As the usage of PCs, tablets and smartphones become more prominent it is predicted that the cyber threats businesses face are expected to become more complex, according to McAfee.
The security provider company said that it expects to see cyber attacks in form of ransomware, malware, hacktivism and targeted attacks increase over the next 12 months as cyber criminals move further into the local lucrative business market.
- Ransomware – Expect ransomware samples to increase given the financial success the cyber criminals have had with this type of malicious software. Ransomware such as CryptoLocker has typically targeted consumers, but now also targets enterprises.
- Mobile malware – The increasing volume and complexity of malware designed to capture identity and financial information will continue to crossover from desktops to mobile devices; a significant issue for an increasingly mobile workforce.
- Destructive malware – Cyber attackers are leveraging more destructive functions within their attack code. Cyber criminals will continue to drive the unprecedented rise in destructive malware, some of which are designed to damage the victim’s master boot record resulting in complete computer systems being rendered inoperable.
- Hacktivism – Hacktivist groups based in Singapore, Malaysia, Indonesia and Australia will continue to target governments in 2014 and are expected to also spill over and target private enterprise.
- “Next generation” security tools will come under attack – Attackers will continue to develop exploits that will be ‘sandbox aware’ aiming to bypass security systems, demonstrating that sandboxing is a feature and not a complete security solution.
- The Internet of things comes alive – All devices that connect to the corporate network and the internet should be considered endpoints that come with a level of risk as they typically have less security, both by design and through poor security practices, and will be a target for attackers.
- Bypassing digital Signatures – More than 1.5 million samples of malware signed with digital signatures already exist and attackers will continue to circumvent the trust mechanisms upon which our digital ecosystems rely.
- Security vs privacy debate will continue – In 2014, expect to see some government and corporate organisations go dark in response to privacy issues. Consumer privacy demands will impact security architectures, the cloud, and information sharing.
- Threat cycles will be recycled – A significant percentage of successful cyber intrusions do not rely on sophisticated techniques, rather the attackers aim to exploit lax security architecture, policy and skills shortages using tried and true methods.
- Targeted attacks to continue – An increase in targeted attacks on government, large enterprise organisations and small businesses is expected as cyber criminals focus their attempts to financially exploit targets. This does not necessarily mean a correlating increase in advanced malware and advanced persistent threat samples as attackers may use sophisticated or traditional techniques to achieve their ends.
McAfee global CTO for security connection Michael Sentonas said understanding cyber threats and areas of vulnerability in the year ahead is vitally important as more businesses move operations into the cloud and embrace mobile technologies, providing cyber criminals with more entry points into company networks and data.

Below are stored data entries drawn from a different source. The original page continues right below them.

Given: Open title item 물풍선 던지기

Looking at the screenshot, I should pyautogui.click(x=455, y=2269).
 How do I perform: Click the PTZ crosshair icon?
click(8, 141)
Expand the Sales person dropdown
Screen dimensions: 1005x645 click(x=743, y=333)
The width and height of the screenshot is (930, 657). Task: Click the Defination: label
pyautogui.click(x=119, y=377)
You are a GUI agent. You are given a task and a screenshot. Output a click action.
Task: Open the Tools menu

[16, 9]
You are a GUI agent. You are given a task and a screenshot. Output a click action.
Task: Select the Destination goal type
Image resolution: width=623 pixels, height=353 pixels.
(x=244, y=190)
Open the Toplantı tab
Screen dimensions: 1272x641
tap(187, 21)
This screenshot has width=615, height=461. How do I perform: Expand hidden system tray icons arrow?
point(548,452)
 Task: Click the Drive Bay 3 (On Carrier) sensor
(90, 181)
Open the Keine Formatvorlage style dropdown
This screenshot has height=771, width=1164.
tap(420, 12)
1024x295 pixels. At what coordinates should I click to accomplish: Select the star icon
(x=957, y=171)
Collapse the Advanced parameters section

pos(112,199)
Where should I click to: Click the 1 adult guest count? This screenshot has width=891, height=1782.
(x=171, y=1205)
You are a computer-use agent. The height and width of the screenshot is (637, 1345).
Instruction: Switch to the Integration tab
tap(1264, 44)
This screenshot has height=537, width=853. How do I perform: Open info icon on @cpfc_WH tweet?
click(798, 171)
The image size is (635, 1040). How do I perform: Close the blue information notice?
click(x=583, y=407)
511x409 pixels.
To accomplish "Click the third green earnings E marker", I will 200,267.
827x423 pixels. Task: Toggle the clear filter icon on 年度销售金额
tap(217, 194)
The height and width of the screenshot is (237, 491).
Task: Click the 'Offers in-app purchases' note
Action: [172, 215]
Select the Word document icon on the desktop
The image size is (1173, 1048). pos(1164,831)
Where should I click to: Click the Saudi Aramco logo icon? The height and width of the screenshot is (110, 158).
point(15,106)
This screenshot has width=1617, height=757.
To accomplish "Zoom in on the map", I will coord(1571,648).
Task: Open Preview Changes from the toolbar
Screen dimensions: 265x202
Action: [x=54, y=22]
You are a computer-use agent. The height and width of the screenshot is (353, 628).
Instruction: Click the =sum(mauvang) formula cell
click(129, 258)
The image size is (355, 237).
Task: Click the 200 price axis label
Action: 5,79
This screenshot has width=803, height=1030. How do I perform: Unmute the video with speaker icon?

“Unfortunately, the poor cyber security foundations of many companies will continue to create an environment of high motivation, high opportunity for the attacker in 2014,” he said.
“In 2013, I saw a number of successful high profile attacks that occurred due to poor patching, misconfigurations, out of date security, and a lack of enterprise wide security visibility. Businesses need to understand that lax cyber security could have significant implications on their company data, operations and financial viability.”